As for the woman who claims that her Obama-hating husband said "he gets it" in response to the speech, I think we have found a perfect candidate for the column that appeared (or used to) in the New Yorker that was devoted entirely to obviously fake quotes attributed to people.

Posted by: Bob65 | January 28, 2010 2:21 PM | Report abuse

"Just looking at all those grim old white guys in suits on the Repug side gave me renewed hope for the Democratic party. Demographic trends are just not in the favor of a party that doesn't include women and people of different ethnicities and backgrounds."

Tell me again, how many minority Democrats are in the Senate?

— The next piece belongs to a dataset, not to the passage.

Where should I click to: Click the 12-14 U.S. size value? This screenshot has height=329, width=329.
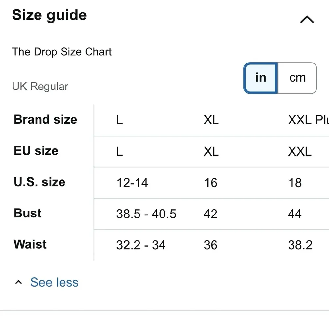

As for demographics, didn't the Massachusetts election teach you people that individuals will vote against the incompetent party, regardless of race, color, ideology, etc. Assuming someone will vote Democrat because they are hispanic or a woman is racist and sexist condescenion at its highest. The whole "demographics is destiny" arguments have been destroyed so many times, I can't believe so many people bring it up still.

PS What is with the left's obsession with race?

Posted by: Bob65 | January 28, 2010 2:26 PM | Report abuse

"And in that, it worked, or at least it worked for me.'

He could have gotten up there and read the New York City phonebook and you would be telling us it worked.

Posted by: Bob65 | January 28, 2010 2:29 PM | Report abuse

You have not commented upon his attack on the supreme court. Even the NYT acknowledges that his talk about contributions from foreign entities shows that he hasn't read the court decision, or is trying to mislead the public about it. It was a sleazy moment -- very banana republic.